_The tasks_.
A: Summarize the text on time series differencing in two sentences.
B: Reproduce the part of the text on time series differencing starting at "This diff() function" and ending at "Pandas Series object.".

╭─ Text section

It can be used to remove the series dependence on time, so-called temporal dependence. This includes structures like trends and seasonality.

Differencing can help stabilize the mean of the time series by removing changes in the level of a time series, and so eliminating (or reducing) trend and seasonality.


Differencing is performed by subtracting the previous observation from the current observation.

>difference(t) = observation(t) - observation(t-1)


# **Lag Difference**
Taking the difference between consecutive observations is called a lag-1 difference.

The lag difference can be adjusted to suit the specific temporal structure.

For time series with a seasonal component, the lag may be expected to be the period (width) of the seasonality.

# **Difference Order**
Temporal structure may still exist after performing a differencing operation, such as in the case of a nonlinear trend.

As such, the process of differencing can be repeated more than once until all temporal dependence has been removed.

The number of times that differencing is performed is called the difference order.

In [None]:
series = read_csv('shampoo.csv', header=0, parse_dates=[0], index_col=0, squeeze=True, date_parser=parser)
series.plot()
pyplot.show()

# **Manual Differencing**
We can difference the dataset manually.

This involves developing a new function that creates a differenced dataset. The function would loop through a provided series and calculate the differenced values at the specified interval or lag.

The function below named difference() implements this procedure.

In [None]:
# create a differenced series
def difference(dataset, interval=1):
	diff = list()
	for i in range(interval, len(dataset)):
		value = dataset[i] - dataset[i - interval]
		diff.append(value)
	return Series(diff)

We can see that the function is careful to begin the differenced dataset after the specified interval to ensure differenced values can, in fact, be calculated. A default interval or lag value of 1 is defined. This is a sensible default.

One further improvement would be to also be able to specify the order or number of times to perform the differencing operation.

The example below applies the manual difference() function to the Shampoo Sales dataset

In [None]:
X = series.values
diff = difference(X)
pyplot.plot(diff)
pyplot.show()

# **Automatic Differencing**
The Pandas library provides a function to automatically calculate the difference of a dataset.

This diff() function is provided on both the Series and DataFrame objects.

Like the manually defined difference function in the previous section, it takes an argument to specify the interval or lag, in this case called the periods.

The example below demonstrates how to use the built-in difference function on the Pandas Series object.

In [None]:
diff = series.diff()
pyplot.plot(diff)
pyplot.show()

╰─
╭─ Data rows

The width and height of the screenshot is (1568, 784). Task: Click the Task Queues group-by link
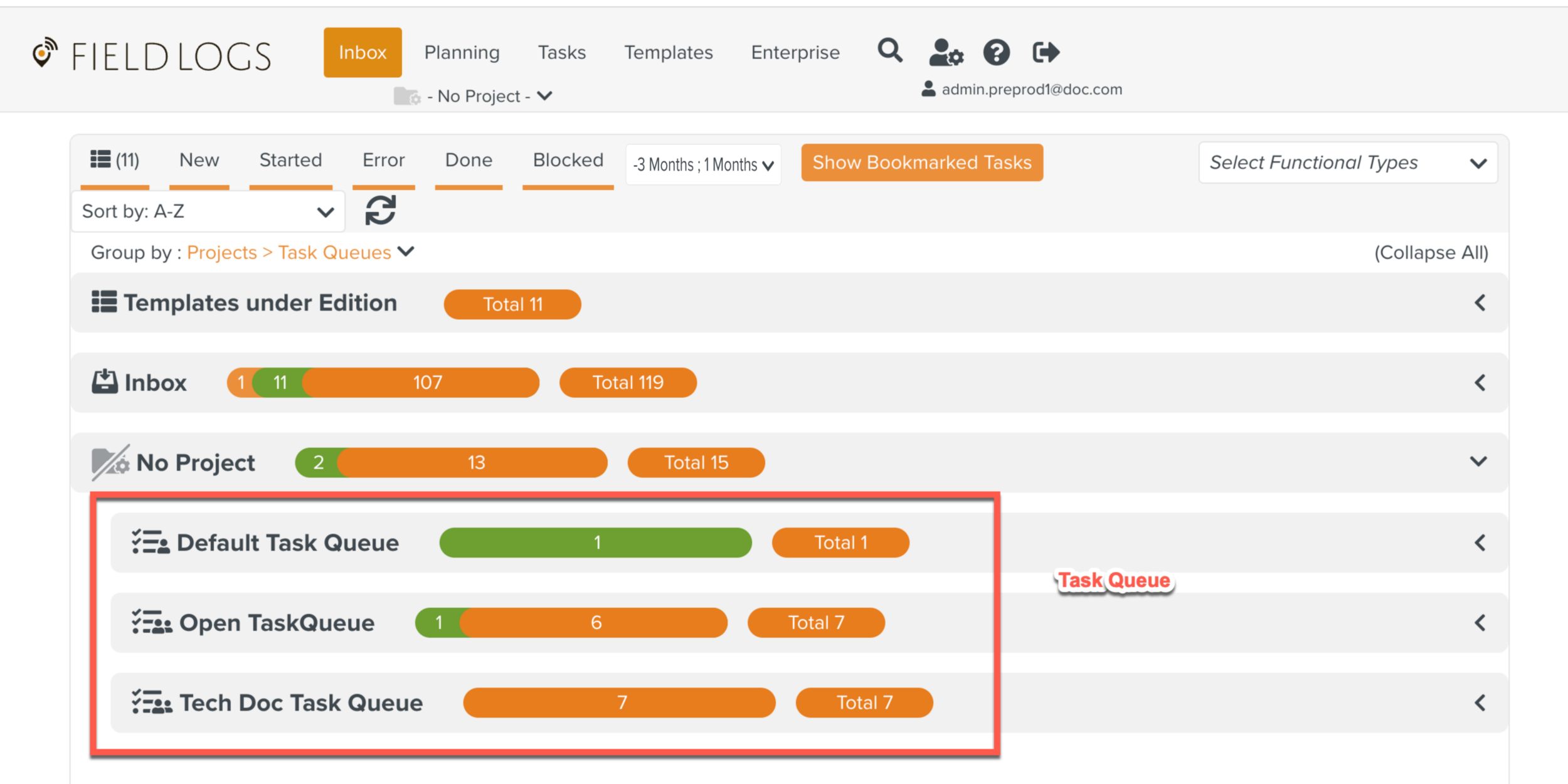coord(334,252)
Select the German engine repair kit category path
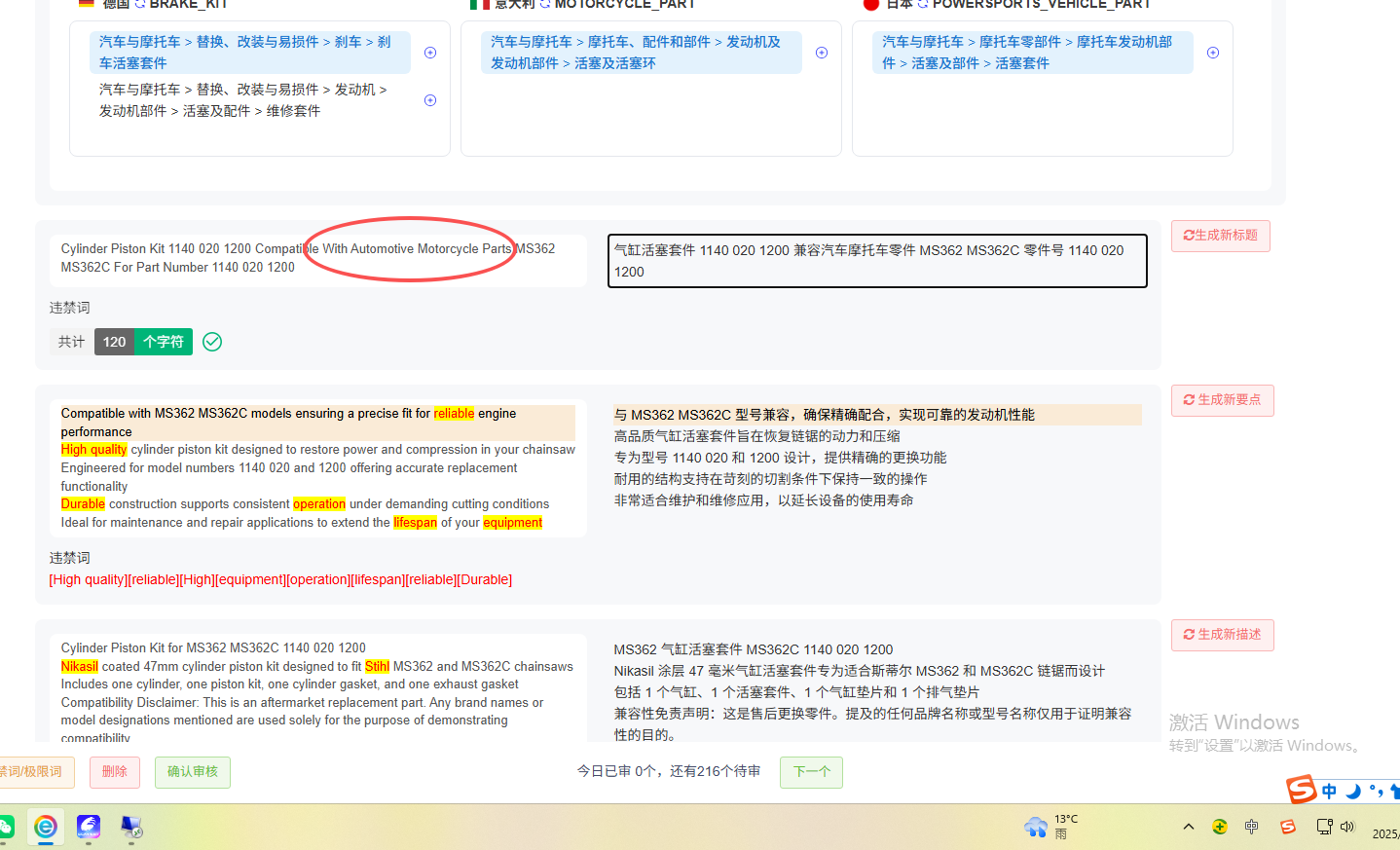Screen dimensions: 1400x850 coord(243,100)
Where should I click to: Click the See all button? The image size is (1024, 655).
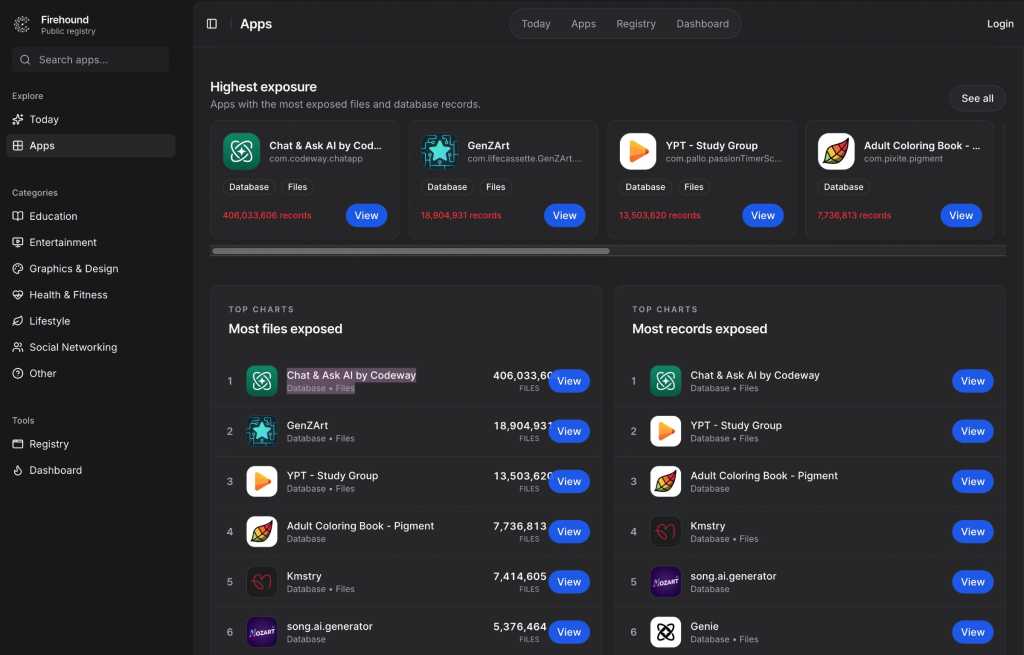pyautogui.click(x=977, y=98)
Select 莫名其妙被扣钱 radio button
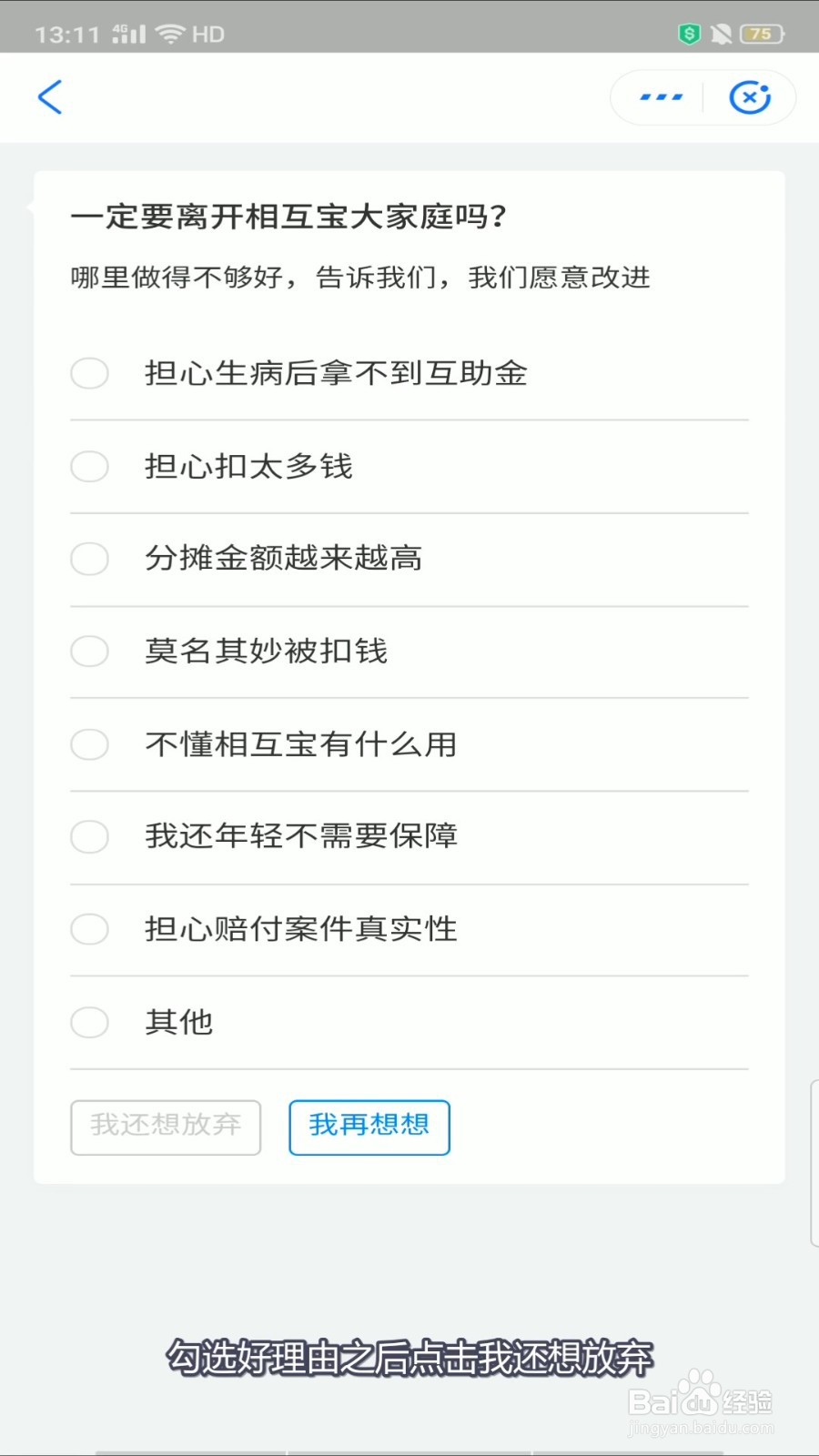819x1456 pixels. pyautogui.click(x=410, y=652)
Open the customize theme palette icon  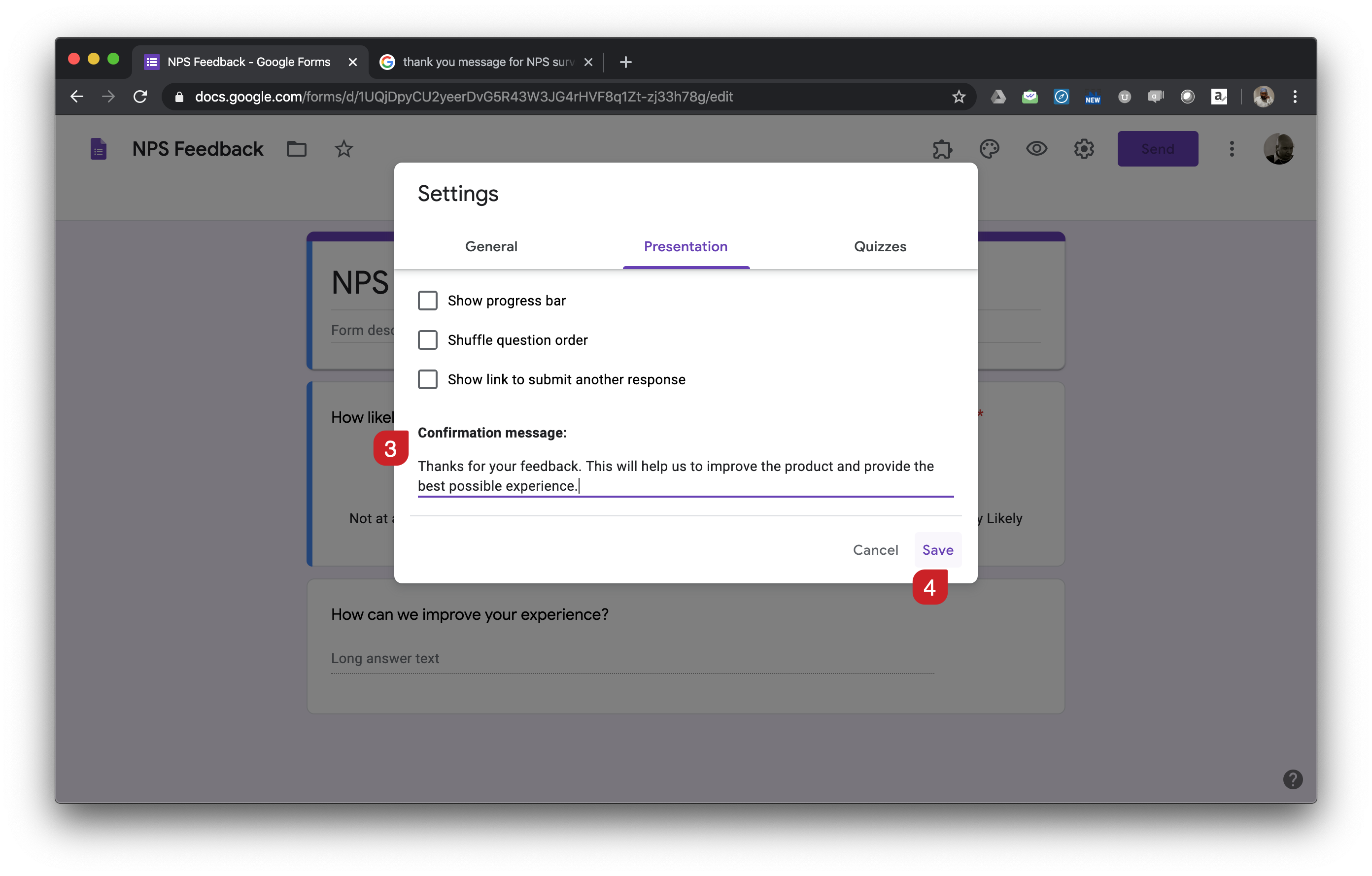coord(989,149)
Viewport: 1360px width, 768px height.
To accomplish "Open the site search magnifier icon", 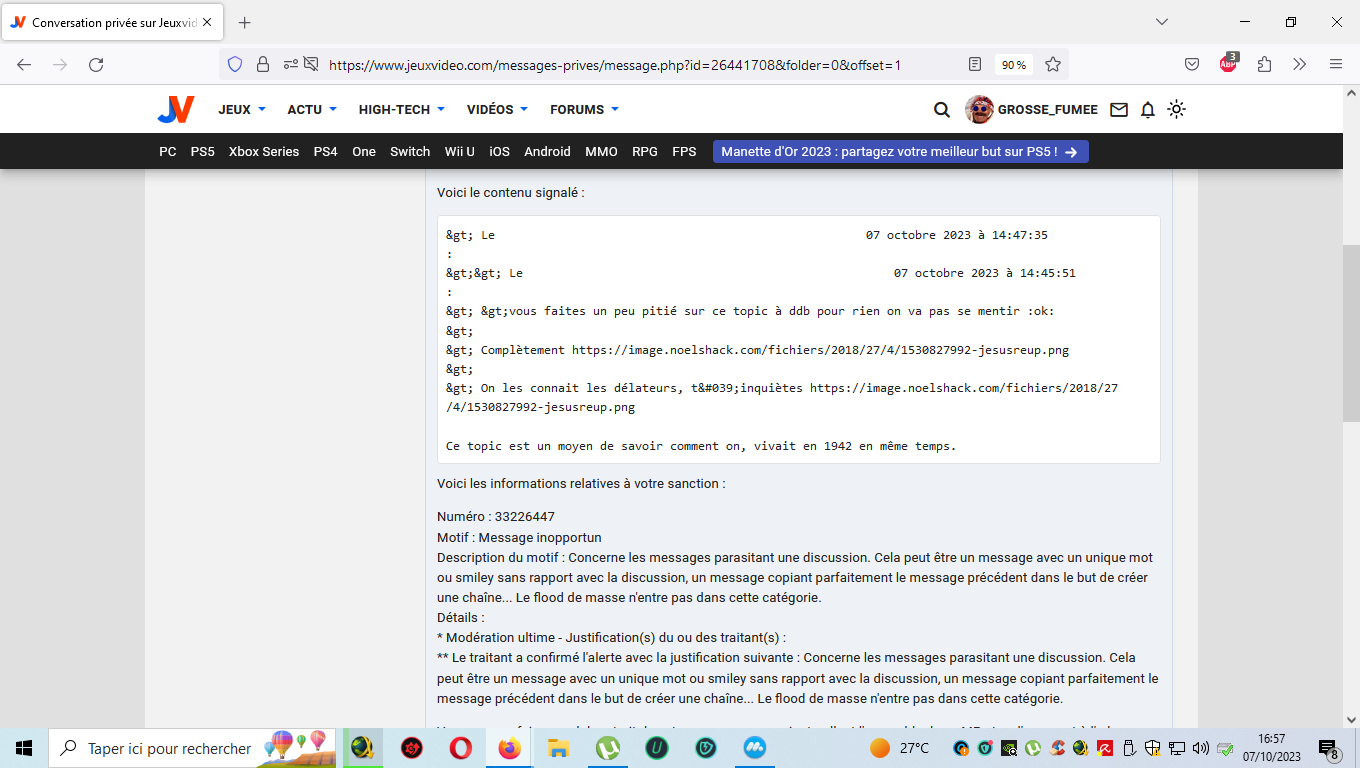I will pos(941,110).
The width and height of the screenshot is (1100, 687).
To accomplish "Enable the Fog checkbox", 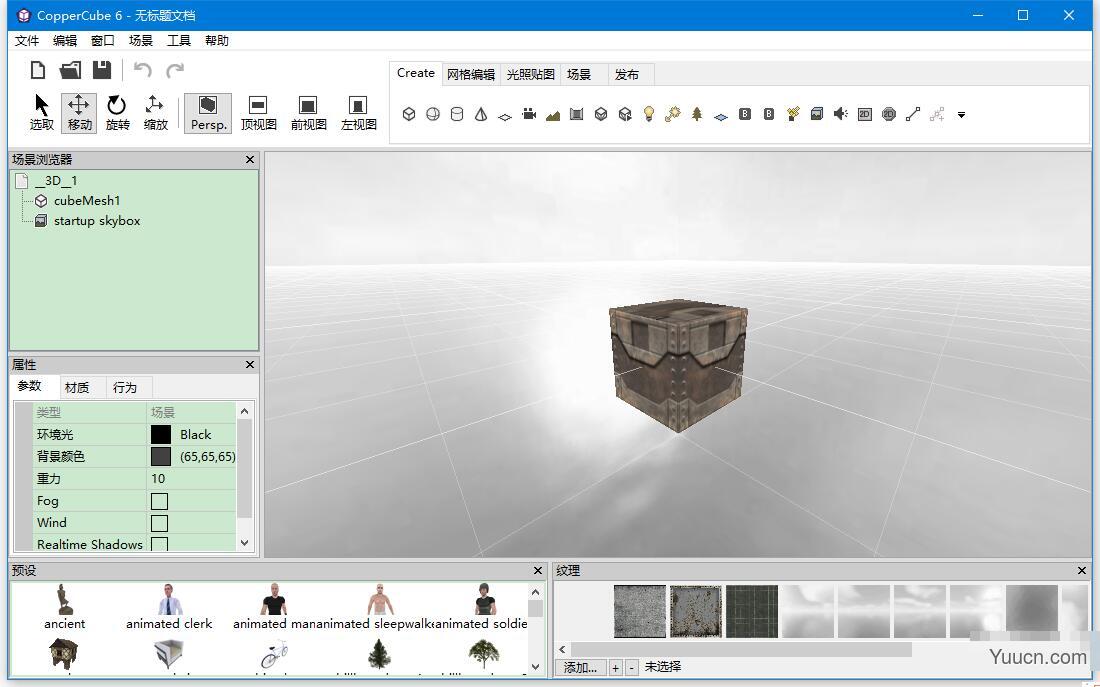I will pyautogui.click(x=157, y=500).
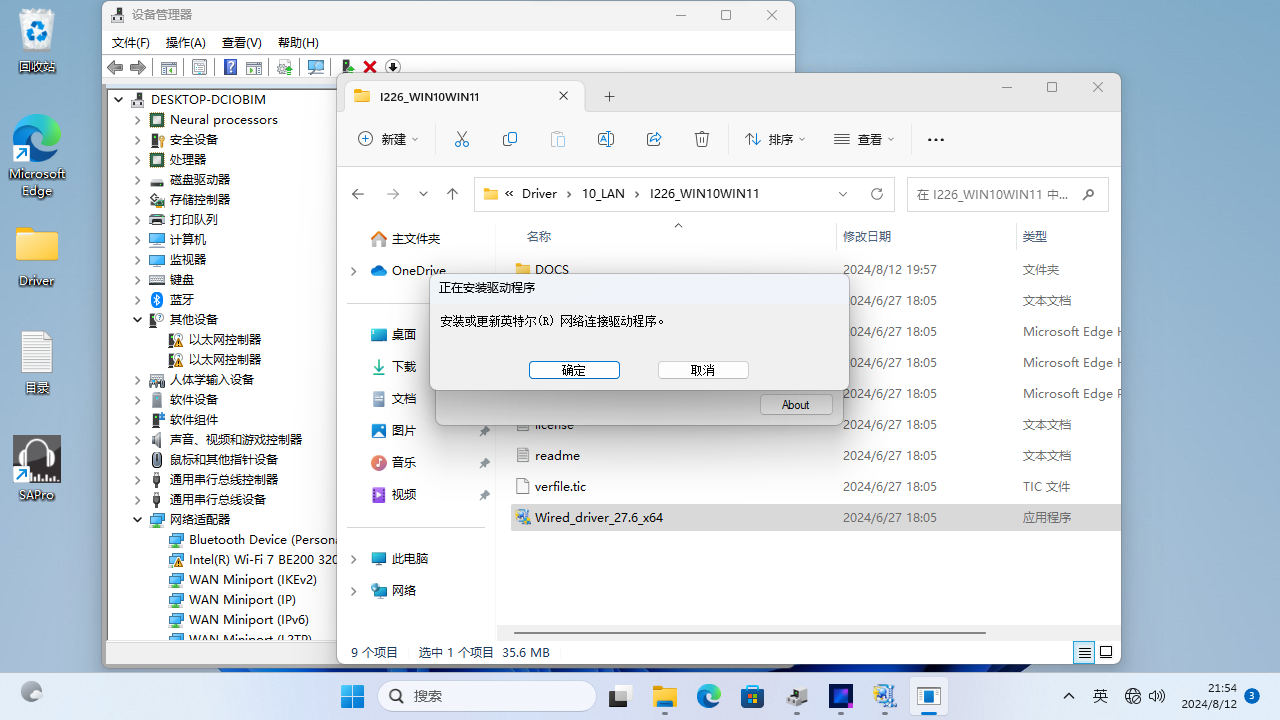1280x720 pixels.
Task: Refresh the current folder view
Action: click(877, 194)
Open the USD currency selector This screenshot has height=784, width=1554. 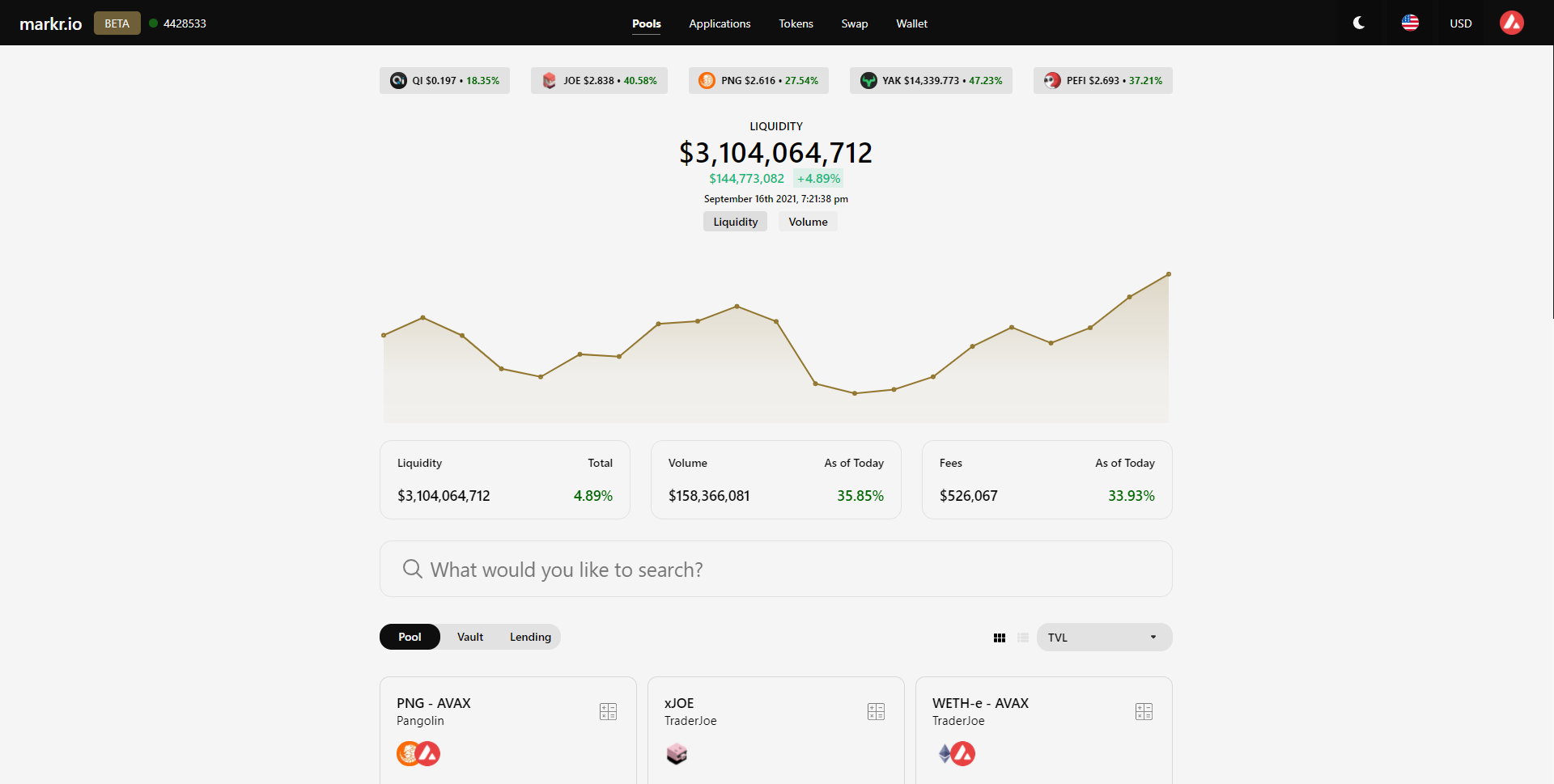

╰─

_Solved problems_.
A: Differencing removes a time series' dependence on time, such as trend and seasonality, by subtracting the previous observation from the current one, and both the lag and the number of times it is repeated (the difference order) can be adjusted. The text shows a manually written difference() function applied to the Shampoo Sales dataset and the built-in Pandas diff() function, which takes an argument called periods to set the lag.

B:
This diff() function is provided on both the Series and DataFrame objects.

Like the manually defined difference function in the previous section, it takes an argument to specify the interval or lag, in this case called the periods.

The example below demonstrates how to use the built-in difference function on the Pandas Series object.